HOW TO COMPLETE THIS TASK — From the first record through the last, copy each one exactly.

[Collected data entries]
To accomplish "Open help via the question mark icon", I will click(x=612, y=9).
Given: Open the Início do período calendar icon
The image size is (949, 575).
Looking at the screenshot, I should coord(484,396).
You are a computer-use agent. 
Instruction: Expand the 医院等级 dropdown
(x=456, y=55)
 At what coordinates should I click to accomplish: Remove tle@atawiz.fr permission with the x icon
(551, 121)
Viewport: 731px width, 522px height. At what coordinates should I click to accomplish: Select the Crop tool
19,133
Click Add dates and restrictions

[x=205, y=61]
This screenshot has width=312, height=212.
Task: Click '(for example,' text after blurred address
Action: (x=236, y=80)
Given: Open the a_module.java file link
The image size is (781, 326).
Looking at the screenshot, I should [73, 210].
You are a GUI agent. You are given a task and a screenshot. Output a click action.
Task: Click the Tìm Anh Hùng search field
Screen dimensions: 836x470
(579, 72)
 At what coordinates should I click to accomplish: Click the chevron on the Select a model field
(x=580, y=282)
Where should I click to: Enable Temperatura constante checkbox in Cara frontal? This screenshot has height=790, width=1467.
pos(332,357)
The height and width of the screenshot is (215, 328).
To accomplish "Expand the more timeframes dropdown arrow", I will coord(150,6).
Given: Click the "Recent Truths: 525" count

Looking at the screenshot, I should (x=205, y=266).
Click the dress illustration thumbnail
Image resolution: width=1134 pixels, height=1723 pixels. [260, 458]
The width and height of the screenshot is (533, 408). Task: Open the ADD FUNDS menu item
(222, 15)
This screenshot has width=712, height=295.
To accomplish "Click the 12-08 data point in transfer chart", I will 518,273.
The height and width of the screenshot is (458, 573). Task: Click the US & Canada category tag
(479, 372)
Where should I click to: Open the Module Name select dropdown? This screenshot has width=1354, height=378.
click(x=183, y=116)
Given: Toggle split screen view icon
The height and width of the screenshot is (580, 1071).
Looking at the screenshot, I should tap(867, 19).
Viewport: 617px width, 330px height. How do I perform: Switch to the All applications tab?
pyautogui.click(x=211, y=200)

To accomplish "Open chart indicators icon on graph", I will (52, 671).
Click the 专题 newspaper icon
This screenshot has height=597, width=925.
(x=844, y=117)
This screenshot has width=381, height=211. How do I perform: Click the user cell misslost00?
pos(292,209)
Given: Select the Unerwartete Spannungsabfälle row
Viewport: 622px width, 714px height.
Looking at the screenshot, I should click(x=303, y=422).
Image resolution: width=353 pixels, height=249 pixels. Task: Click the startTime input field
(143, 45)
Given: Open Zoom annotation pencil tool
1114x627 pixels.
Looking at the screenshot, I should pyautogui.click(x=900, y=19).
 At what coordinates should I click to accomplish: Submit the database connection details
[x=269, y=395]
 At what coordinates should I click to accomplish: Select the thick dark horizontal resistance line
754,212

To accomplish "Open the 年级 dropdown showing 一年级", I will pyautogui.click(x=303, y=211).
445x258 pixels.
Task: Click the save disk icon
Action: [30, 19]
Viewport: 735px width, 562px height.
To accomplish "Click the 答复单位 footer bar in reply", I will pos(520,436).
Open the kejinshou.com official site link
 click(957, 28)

REPLY —
To accomplish "Open help via the question mark icon", I will click(x=612, y=9).
Given: Open the Início do período calendar icon
The image size is (949, 575).
Looking at the screenshot, I should coord(484,396).
You are a computer-use agent. 
Instruction: Expand the 医院等级 dropdown
(x=456, y=55)
 At what coordinates should I click to accomplish: Remove tle@atawiz.fr permission with the x icon
(551, 121)
Viewport: 731px width, 522px height. At what coordinates should I click to accomplish: Select the Crop tool
19,133
Click Add dates and restrictions

[x=205, y=61]
This screenshot has width=312, height=212.
Task: Click '(for example,' text after blurred address
Action: (x=236, y=80)
Given: Open the a_module.java file link
The image size is (781, 326).
Looking at the screenshot, I should [73, 210].
You are a GUI agent. You are given a task and a screenshot. Output a click action.
Task: Click the Tìm Anh Hùng search field
Screen dimensions: 836x470
(579, 72)
 At what coordinates should I click to accomplish: Click the chevron on the Select a model field
(x=580, y=282)
Where should I click to: Enable Temperatura constante checkbox in Cara frontal? This screenshot has height=790, width=1467.
pos(332,357)
The height and width of the screenshot is (215, 328).
To accomplish "Expand the more timeframes dropdown arrow", I will coord(150,6).
Given: Click the "Recent Truths: 525" count

Looking at the screenshot, I should (x=205, y=266).
Click the dress illustration thumbnail
Image resolution: width=1134 pixels, height=1723 pixels. [260, 458]
The width and height of the screenshot is (533, 408). Task: Open the ADD FUNDS menu item
(222, 15)
This screenshot has width=712, height=295.
To accomplish "Click the 12-08 data point in transfer chart", I will 518,273.
The height and width of the screenshot is (458, 573). Task: Click the US & Canada category tag
(479, 372)
Where should I click to: Open the Module Name select dropdown? This screenshot has width=1354, height=378.
click(x=183, y=116)
Given: Toggle split screen view icon
The height and width of the screenshot is (580, 1071).
Looking at the screenshot, I should tap(867, 19).
Viewport: 617px width, 330px height. How do I perform: Switch to the All applications tab?
pyautogui.click(x=211, y=200)

To accomplish "Open chart indicators icon on graph", I will (52, 671).
Click the 专题 newspaper icon
This screenshot has height=597, width=925.
(x=844, y=117)
This screenshot has width=381, height=211. How do I perform: Click the user cell misslost00?
pos(292,209)
Given: Select the Unerwartete Spannungsabfälle row
Viewport: 622px width, 714px height.
Looking at the screenshot, I should click(x=303, y=422).
Image resolution: width=353 pixels, height=249 pixels. Task: Click the startTime input field
(143, 45)
Given: Open Zoom annotation pencil tool
1114x627 pixels.
Looking at the screenshot, I should pyautogui.click(x=900, y=19).
 At what coordinates should I click to accomplish: Submit the database connection details
[x=269, y=395]
 At what coordinates should I click to accomplish: Select the thick dark horizontal resistance line
754,212

To accomplish "Open the 年级 dropdown showing 一年级", I will pyautogui.click(x=303, y=211).
445x258 pixels.
Task: Click the save disk icon
Action: [30, 19]
Viewport: 735px width, 562px height.
To accomplish "Click the 答复单位 footer bar in reply", I will pos(520,436).
Open the kejinshou.com official site link
 click(957, 28)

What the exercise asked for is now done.